RDC : un rapport du département d’État américain alerte sur l’intensification des attaques de l’EI-RDC en 2023

Un rapport récemment publié par le département d’État américain dresse un tableau sombre de la situation sécuritaire dans l’est de la République démocratique du Congo (RDC). Ce document met en lumière une intensification des violences perpétrées par l’État islamique en RDC (EI-RDC), aussi connu sous le nom de Forces démocratiques alliées (ADF). Actif principalement dans les provinces de l’Ituri et du Nord-Kivu, ce groupe armé est responsable de centaines de morts et continue de représenter une menace majeure pour la stabilité régionale.

Une année marquée par des attaques meurtrières

Selon le rapport, l’EI-RDC a mené des attaques particulièrement violentes en 2023, causant la mort de plus de 450 personnes en Ituri et de 340 autres dans le Nord-Kivu entre décembre 2022 et novembre 2023. Ces violences incluent des meurtres ciblés, des attaques de représailles et l’utilisation accrue d’engins explosifs improvisés sophistiqués.

Des attaques précises sont détaillées dans le document. Le 15 janvier, une explosion à l’engin explosif improvisé dans une église de Kasindi a tué 14 personnes et blessé 75 autres. Quelques jours plus tard, le 25 janvier, une autre explosion sur un marché à Beni a fait 18 blessés, dont 10 enfants. Plus récemment, dans la nuit du 23 octobre, l’EI-RDC a attaqué la localité d’Oicha, dans le territoire de Beni, tuant 26 civils, dont 12 enfants.

Ces violences, estime le rapport, témoignent de la capacité du groupe à s’adapter et à poursuivre ses activités malgré les opérations militaires en cours.
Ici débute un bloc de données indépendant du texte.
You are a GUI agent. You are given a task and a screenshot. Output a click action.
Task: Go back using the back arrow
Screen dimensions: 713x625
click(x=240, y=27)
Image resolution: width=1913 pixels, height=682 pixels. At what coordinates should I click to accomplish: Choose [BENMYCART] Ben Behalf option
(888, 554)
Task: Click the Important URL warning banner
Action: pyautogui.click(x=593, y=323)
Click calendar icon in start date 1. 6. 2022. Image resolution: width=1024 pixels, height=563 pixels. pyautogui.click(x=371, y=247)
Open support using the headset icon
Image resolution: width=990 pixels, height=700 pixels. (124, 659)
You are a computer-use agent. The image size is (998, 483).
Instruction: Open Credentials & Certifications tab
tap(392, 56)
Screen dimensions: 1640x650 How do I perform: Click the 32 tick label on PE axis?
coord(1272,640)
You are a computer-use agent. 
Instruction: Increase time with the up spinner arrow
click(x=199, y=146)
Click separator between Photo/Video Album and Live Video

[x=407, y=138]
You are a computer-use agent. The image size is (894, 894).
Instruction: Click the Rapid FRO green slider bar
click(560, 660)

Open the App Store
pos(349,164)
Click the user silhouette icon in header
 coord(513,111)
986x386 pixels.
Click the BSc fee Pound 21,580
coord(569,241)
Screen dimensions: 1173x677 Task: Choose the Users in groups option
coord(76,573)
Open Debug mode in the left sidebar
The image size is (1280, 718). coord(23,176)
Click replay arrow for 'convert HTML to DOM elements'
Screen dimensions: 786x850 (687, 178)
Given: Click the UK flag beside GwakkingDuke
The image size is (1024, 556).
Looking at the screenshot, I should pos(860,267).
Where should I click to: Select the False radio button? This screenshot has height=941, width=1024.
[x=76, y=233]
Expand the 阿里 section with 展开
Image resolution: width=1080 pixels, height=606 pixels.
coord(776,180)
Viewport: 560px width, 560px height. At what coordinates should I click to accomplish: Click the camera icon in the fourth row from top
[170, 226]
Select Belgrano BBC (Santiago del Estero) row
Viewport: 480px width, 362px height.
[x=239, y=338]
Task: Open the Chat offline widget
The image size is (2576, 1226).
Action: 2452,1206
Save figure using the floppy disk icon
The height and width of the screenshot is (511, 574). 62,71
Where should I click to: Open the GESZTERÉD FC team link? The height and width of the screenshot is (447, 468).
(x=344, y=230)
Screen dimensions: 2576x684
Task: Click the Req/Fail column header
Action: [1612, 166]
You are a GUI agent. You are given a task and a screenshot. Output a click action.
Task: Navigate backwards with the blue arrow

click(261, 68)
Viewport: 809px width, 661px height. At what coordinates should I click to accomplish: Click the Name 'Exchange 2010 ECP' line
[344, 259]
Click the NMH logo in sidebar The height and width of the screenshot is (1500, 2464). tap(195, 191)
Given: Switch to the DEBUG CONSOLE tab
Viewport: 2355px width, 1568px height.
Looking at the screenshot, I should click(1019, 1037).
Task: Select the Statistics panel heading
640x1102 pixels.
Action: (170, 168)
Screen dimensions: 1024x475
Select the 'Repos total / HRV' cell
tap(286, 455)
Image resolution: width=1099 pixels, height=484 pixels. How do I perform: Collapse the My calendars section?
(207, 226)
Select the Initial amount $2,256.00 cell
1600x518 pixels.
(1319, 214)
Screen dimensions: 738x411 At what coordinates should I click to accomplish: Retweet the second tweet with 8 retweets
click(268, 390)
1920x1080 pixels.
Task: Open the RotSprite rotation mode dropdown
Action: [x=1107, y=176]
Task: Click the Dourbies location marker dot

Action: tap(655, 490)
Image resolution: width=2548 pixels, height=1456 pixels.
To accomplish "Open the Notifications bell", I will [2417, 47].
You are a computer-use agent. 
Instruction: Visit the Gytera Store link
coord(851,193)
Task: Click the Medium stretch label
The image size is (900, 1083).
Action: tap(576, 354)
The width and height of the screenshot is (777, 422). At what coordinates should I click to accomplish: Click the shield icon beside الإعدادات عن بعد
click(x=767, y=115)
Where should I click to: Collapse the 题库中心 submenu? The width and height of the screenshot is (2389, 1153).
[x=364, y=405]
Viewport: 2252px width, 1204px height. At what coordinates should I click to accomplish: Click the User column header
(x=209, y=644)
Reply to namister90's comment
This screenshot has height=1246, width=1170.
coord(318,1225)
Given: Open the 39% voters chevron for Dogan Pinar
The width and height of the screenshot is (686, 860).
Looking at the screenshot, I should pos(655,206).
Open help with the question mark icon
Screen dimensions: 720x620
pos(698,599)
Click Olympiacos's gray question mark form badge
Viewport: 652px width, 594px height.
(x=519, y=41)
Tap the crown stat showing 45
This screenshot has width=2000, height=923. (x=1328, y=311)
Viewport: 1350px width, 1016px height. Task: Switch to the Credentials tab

L’opération Shujaa et les efforts militaires conjoints

Le document souligne les efforts entrepris par les Forces armées congolaises (FARDC) et leurs partenaires régionaux, notamment les Forces de défense du peuple ougandais (UPDF), dans le cadre de l’opération Shujaa. Ces actions militaires, incluant des frappes aériennes et des opérations terrestres, ont permis de démanteler certaines bases de l’EI-RDC, de disperser ses combattants et de perturber ses réseaux de financement.

Malgré ces avancées, l’EI-RDC reste mobile et meurtrier. Le rapport précise que les combattants du groupe continuent de recruter par la coercition, l’idéologie et des incitations financières, tout en bénéficiant de soutiens logistiques locaux et régionaux.

Un système de gestion des frontières défaillant

Le rapport met également en lumière les failles dans la gestion des 11 000 kilomètres de frontières que partage la RDC avec neuf pays voisins. La faiblesse de la surveillance frontalière favorise les infiltrations, le transit de marchandises illicites, y compris des composants pour engins explosifs, et le déplacement des combattants. Le groupe utilise rarement les postes frontières officiels, exploitant plutôt des voies informelles pour contourner les contrôles.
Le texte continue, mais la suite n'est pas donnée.